Он не успевает думать. Подскакивает, наскоро натягивая штаны, даже футболку не удосуживаясь с мокрого кафельного пола подобрать.
В зале пахнет лаком для акрила, разбавителем и сигаретами. Пахнет смертью и унынием. Бесконечными как тьма в комнате, зашторенной так плотно, что даже тонкие нити света не проникают внутрь. Чем-то сладким от медовой акварели, или плесени, он не до конца разбирает. Роется в ящиках с материалами, выискивая канцелярский нож. Находит. Глаза горят чем-то, подобным реальному сумасшествию, похоже, до Ван Гога ему осталось недолго. Отрезанное в абсентовом угаре ухо или картина, нарисованная собственной кровью в угаре вовсе не алкогольном... Он, кажется, уже его перегнал.
Но если он сейчас сдохнет, то будет счастлив знать, что картина, написанная кровью, найденная на мольберте прямо рядом с дохлым телом, когда соседи начнут жаловаться на мерзкую вонь недели через две, стала началом.
Ведь конец – всегда начало чего-то нового?
И гибель не страшна герою, пока безумствует мечта.
Нож находит, пялится на лезвие расплывающиеся взглядом, потом на запястье, на котором вены выделяются так четко и ярко, что, кажется, чуть надави и кровь, густая и ярко-алая, потечёт на ледяной пол.
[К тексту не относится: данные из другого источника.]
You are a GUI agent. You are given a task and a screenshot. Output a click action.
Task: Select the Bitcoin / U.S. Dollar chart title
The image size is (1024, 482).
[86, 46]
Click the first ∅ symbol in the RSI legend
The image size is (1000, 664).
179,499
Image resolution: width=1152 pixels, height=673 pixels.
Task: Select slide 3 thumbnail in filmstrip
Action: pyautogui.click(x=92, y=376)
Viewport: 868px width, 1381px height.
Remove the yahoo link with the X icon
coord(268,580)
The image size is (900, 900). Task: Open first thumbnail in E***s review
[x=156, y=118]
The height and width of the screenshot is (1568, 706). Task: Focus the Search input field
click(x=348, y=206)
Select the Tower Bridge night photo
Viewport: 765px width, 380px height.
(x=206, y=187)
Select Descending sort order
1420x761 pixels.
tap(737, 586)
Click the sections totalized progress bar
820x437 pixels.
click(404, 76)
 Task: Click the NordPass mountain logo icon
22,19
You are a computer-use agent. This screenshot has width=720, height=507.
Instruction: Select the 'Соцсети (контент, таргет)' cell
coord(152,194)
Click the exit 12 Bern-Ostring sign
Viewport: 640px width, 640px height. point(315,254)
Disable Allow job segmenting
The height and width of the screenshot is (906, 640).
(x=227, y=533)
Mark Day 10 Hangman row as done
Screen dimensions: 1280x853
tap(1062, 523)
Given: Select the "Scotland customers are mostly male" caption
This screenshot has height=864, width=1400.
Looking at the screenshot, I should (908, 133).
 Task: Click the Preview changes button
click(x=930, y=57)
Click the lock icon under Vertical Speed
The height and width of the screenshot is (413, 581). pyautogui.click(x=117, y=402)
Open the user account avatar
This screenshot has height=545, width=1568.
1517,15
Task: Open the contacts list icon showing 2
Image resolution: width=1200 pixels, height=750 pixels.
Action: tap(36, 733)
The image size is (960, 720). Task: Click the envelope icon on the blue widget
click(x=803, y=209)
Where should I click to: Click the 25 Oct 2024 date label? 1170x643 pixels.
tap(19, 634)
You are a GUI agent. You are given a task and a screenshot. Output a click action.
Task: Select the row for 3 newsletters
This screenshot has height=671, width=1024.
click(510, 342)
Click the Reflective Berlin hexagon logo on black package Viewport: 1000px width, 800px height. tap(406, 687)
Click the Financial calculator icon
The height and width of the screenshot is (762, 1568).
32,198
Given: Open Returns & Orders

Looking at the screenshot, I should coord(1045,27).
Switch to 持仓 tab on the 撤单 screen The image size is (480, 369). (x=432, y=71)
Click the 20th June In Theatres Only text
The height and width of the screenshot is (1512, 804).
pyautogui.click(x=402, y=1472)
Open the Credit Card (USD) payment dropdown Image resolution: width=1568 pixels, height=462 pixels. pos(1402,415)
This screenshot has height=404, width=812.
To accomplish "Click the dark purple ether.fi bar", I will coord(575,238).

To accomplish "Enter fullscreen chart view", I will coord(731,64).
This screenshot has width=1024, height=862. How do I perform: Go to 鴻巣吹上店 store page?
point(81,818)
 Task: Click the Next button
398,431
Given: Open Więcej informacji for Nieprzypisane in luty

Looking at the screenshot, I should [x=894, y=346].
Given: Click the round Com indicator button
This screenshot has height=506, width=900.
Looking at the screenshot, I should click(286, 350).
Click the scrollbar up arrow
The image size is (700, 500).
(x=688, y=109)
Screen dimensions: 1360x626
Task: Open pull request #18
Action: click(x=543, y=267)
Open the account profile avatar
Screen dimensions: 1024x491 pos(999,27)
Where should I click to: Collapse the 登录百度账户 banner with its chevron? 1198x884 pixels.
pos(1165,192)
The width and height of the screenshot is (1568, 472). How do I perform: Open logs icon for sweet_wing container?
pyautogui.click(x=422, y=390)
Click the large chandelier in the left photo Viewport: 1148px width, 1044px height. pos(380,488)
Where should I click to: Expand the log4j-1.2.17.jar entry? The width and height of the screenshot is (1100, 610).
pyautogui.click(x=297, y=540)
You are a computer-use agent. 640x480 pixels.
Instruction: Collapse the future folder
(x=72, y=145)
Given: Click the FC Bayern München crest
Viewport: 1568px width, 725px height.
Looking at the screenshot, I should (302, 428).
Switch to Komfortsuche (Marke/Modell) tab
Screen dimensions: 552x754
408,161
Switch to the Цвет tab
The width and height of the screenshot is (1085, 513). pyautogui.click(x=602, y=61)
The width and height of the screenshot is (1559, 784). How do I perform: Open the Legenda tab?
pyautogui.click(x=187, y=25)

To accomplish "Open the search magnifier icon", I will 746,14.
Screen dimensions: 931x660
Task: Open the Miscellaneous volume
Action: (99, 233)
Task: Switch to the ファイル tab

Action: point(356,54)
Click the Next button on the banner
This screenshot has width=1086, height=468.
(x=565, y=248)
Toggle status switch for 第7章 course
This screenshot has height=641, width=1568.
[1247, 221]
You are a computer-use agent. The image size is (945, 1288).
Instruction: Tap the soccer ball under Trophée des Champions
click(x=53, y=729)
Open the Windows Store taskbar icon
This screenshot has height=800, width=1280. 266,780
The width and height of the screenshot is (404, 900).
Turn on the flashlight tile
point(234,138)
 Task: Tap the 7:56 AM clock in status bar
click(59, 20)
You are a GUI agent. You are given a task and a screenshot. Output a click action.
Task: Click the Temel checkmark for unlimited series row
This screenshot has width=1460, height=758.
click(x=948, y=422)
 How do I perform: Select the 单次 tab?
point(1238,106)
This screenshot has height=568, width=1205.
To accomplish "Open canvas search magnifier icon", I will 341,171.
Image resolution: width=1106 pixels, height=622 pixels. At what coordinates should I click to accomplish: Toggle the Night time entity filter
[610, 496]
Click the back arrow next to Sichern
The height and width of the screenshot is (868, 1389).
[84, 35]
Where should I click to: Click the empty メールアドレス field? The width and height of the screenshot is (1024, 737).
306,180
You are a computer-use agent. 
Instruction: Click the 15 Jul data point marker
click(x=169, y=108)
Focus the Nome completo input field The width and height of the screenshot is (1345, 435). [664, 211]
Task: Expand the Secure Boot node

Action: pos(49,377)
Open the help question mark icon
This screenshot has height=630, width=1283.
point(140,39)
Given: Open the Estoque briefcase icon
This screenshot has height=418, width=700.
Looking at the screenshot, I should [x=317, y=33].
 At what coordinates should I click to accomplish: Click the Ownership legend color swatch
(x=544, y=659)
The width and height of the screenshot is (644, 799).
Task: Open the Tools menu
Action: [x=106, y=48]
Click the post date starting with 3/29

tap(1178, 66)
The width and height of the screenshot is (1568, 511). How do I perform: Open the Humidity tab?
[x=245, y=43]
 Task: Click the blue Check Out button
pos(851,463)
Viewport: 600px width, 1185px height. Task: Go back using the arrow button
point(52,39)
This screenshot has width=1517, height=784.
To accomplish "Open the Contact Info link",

Капли воды стекают по волосам, срываясь с кончиков и приземляясь на бледную кожу, приятно холодя, будто обеззараживающее перед прививкой.
Лезвие ржавое, старое и тупое, но сейчас кажется единственным спасением. Единственным шансом действительно оставить в мире частичку себя. Не просто шмоток собственной, прожженной и продажной душонки, а себя. Своего тела. И Нам Гю точно знает, что именно хочет нарисовать.
Кого. Именно.
Нам Гю иногда даже жалел, что у него рядом не было собственного Поля Гогена, который мог бы периодически уравновешивать его ненормальность своей относительной здравостью(тоже сомнительно, но большей чем у Винсента непременно). А тому, кто мог на месте "Гогена" оказаться наоборот радоваться стоило, что на него не нападут никогда с острой бритвой, напившись ярко-зеленой, горькой как смерть жижи.
Но никакого Поля рядом не было и сходить с ума ему никто не мешал. Быстро и совсем не верно. Но разве существует что-то правильное в этой прогнившей вселенной?
И теперь, когда на пол капает кровь, густая и едко пахнущая ржавым металлом, он с гордостью может цитировать Винсента, пусть уже и не Ван Гога.
"Моя работа - это жертва на алтаре искусства. Я
взаимодействую со своим творением на самом интимном
уровне". И это самое четкое его жизненное кредо, судя по нынешней картине.
И мазок за мазком на холсте проявлялась не картина – частичка себя. Такая значимая. Как метафора полного единения с творчеством. С тем, кто на холсте изображен.
Он не разбавлял жижу, пахнущую истинным искусством. Настоящим шедевром. Единственным правильным материалом, не должным в сообществе художническом вызывать ни малейшего спора.
Он бы так и свалился в луже собственной крови и полной эйфории, но жить после такого триумфа парадоксально сильно захотелось. Остановить кровь труда не составило, ремень послужил жгутом, бинты в доме были гостями постоянным, в вместо спирта плеснул на кожу застоявшееся водкой.
Не самый здоровый режим существования, но здоровье – не юрисдикция художника.
Он просто продолжал черпать кровь из палитры, с пола, уже начинающую сохнуть, с бинта, насквозь пропитавшегося. Черпать, как вдохновение из того, на кого взглянул лишь раз и понял – это все, что ему нужно. Этот образ. Как журавль в небе, ради которого и жалкую синицу выпустить не жаль.
Примечания:
Максимально сумбурная хуйня, но мне так ниавится... В работе очень четко видно под что я это писала, вхвхвхв
В начале куча отсылок на строчки рандомных песен из плейлиста, ближе к концу – внезапно отсылки на убийц, потому что я дописывала под тру крайм. +Рандомное цитирование библии.
Ещё куча теорий об отрезанной мочке уха Винсента, я их все люблю, все решила уважить и впихнуть. Никакой серьезности, я слишком счастлива от того, как сильно мне это нравится.